> _EXERCISE_
If a line below contains the string "space", return that line.

> _AVAILABLE DATA_
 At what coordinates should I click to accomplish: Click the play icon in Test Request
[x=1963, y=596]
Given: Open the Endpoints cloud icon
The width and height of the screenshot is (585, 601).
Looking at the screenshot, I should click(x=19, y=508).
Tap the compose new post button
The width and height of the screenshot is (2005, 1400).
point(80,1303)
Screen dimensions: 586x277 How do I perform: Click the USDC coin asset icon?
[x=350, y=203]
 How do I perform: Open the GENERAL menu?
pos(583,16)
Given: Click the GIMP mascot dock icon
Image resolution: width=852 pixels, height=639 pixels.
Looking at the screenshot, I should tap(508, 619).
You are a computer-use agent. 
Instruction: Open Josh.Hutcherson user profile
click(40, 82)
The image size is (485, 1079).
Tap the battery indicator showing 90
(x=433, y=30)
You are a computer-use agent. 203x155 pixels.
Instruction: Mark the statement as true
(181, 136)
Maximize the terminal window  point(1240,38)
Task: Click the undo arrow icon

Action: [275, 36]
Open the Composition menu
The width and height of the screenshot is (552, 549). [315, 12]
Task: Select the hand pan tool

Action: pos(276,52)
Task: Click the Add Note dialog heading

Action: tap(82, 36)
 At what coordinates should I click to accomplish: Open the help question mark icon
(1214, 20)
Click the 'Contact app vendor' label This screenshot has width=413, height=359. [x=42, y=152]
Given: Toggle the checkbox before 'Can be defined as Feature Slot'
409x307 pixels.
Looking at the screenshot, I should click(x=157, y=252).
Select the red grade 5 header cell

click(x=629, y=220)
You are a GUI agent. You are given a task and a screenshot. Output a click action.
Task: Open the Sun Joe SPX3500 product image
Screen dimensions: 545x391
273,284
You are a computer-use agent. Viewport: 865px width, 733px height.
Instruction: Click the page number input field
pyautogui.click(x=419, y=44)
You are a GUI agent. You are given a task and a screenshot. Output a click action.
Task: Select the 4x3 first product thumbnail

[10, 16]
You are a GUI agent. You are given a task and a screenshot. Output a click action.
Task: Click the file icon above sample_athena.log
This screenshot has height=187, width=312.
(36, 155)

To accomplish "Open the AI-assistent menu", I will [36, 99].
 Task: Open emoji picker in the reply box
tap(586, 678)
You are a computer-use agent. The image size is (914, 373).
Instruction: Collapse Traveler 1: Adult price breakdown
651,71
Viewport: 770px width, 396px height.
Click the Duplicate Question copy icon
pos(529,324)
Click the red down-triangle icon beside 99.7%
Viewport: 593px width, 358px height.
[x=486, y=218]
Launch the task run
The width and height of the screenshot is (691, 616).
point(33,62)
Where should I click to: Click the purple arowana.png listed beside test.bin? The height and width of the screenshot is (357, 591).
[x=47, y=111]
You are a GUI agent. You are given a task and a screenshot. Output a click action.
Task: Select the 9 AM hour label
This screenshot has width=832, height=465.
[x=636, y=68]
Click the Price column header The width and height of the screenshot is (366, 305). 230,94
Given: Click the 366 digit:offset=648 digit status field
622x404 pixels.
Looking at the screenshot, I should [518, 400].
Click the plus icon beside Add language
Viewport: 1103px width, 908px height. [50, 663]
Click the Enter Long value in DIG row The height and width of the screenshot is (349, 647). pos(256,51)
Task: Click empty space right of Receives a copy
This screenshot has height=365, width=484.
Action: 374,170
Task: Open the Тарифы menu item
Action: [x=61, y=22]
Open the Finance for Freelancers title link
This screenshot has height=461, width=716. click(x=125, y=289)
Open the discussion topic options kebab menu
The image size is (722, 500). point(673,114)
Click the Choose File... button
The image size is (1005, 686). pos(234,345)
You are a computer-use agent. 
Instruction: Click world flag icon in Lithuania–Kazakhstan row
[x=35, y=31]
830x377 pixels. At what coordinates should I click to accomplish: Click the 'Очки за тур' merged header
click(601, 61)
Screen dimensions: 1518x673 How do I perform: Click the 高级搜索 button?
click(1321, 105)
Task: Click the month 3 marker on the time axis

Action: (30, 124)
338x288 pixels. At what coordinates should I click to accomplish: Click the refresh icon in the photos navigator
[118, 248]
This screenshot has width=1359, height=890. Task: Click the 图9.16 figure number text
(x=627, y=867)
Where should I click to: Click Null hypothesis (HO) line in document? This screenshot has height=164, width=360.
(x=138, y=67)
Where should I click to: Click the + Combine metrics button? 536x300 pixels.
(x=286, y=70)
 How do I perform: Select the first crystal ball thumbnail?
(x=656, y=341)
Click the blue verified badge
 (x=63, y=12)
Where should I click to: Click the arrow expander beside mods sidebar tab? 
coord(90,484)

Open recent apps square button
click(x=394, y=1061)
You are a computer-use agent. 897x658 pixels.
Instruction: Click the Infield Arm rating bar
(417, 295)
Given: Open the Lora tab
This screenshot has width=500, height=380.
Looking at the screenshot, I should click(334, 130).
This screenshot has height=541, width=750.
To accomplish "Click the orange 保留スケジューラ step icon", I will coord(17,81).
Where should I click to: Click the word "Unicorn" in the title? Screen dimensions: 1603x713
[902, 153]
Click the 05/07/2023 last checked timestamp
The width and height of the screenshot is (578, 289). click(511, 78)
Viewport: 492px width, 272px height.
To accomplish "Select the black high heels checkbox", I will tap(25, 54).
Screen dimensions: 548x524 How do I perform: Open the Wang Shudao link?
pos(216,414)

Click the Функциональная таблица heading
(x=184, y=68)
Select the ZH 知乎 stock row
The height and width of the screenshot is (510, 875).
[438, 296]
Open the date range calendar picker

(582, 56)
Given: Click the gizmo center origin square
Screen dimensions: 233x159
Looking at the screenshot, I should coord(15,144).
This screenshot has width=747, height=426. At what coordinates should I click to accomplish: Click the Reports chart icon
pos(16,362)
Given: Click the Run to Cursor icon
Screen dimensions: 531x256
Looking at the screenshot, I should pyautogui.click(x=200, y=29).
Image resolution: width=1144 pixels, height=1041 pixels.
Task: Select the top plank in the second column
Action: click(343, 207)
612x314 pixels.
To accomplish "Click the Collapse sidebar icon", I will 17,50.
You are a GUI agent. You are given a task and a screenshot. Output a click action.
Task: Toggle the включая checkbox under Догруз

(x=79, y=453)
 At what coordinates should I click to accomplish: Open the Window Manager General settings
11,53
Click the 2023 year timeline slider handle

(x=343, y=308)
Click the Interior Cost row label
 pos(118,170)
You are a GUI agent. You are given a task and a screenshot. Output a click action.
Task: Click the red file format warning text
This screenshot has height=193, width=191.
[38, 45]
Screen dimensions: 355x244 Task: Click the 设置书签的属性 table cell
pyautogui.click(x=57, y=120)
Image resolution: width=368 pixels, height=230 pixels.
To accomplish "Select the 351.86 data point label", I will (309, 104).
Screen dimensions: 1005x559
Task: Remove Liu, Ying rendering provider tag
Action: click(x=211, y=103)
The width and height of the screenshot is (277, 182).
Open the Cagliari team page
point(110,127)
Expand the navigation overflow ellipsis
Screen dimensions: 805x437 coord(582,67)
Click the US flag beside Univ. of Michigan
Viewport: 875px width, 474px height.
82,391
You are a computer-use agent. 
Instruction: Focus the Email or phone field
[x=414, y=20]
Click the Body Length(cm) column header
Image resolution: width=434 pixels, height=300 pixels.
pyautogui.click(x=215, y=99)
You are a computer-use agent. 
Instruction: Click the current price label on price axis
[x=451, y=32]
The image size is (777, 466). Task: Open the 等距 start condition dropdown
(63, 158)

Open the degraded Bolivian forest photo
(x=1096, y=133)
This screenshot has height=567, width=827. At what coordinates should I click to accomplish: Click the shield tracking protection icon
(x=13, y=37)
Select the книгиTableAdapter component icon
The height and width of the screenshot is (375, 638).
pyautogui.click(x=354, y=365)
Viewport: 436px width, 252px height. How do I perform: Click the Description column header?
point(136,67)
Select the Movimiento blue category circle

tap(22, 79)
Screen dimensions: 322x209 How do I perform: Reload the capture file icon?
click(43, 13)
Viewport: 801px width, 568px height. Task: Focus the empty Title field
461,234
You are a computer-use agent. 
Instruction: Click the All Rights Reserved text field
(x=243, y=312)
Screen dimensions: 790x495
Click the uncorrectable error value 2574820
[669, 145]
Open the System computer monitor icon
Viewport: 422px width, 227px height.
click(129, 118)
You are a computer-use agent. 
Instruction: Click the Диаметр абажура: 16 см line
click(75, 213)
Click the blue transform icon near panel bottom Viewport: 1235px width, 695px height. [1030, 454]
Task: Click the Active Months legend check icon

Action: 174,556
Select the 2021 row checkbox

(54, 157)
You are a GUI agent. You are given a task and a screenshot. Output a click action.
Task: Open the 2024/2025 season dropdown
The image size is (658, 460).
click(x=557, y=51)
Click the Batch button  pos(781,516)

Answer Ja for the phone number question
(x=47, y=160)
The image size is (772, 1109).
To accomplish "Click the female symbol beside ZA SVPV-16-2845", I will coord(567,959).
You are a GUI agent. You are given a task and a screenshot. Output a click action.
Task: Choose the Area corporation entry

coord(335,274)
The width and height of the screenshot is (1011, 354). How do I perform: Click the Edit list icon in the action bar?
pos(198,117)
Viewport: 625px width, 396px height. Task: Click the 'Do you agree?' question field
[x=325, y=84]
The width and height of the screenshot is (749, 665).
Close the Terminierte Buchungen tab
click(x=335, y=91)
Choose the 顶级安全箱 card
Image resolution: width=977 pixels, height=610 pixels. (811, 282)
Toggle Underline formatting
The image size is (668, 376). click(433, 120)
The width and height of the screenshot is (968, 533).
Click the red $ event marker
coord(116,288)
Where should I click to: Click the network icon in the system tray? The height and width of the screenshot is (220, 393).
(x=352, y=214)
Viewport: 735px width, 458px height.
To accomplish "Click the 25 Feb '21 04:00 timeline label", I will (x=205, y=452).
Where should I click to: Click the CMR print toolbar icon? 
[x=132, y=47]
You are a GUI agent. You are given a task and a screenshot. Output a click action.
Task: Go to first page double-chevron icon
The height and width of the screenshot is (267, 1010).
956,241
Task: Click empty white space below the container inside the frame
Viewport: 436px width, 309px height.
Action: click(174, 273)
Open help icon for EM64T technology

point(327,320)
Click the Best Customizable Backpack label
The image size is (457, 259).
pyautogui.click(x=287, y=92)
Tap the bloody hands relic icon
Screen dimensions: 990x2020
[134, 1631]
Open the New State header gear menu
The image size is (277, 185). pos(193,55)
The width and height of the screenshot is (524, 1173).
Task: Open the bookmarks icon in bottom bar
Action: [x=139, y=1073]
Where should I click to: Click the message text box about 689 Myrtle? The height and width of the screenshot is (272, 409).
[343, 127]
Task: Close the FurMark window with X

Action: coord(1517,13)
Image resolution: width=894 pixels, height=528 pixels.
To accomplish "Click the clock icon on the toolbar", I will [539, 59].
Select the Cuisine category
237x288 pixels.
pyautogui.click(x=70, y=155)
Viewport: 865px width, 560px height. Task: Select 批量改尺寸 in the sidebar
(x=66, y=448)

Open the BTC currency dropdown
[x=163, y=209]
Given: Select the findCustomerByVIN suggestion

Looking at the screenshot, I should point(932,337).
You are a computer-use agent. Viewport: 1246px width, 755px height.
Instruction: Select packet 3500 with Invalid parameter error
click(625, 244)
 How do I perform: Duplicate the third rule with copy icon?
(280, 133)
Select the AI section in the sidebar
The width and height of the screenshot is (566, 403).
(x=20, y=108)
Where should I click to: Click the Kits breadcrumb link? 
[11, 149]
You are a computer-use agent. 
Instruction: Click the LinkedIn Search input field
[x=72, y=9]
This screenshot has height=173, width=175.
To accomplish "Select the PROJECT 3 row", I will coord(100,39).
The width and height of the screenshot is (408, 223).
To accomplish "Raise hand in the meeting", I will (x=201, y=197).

> _TASK SOLUTION_
Task: Click empty space right of Receives a copy
Task: Click empty white space below the container inside the frame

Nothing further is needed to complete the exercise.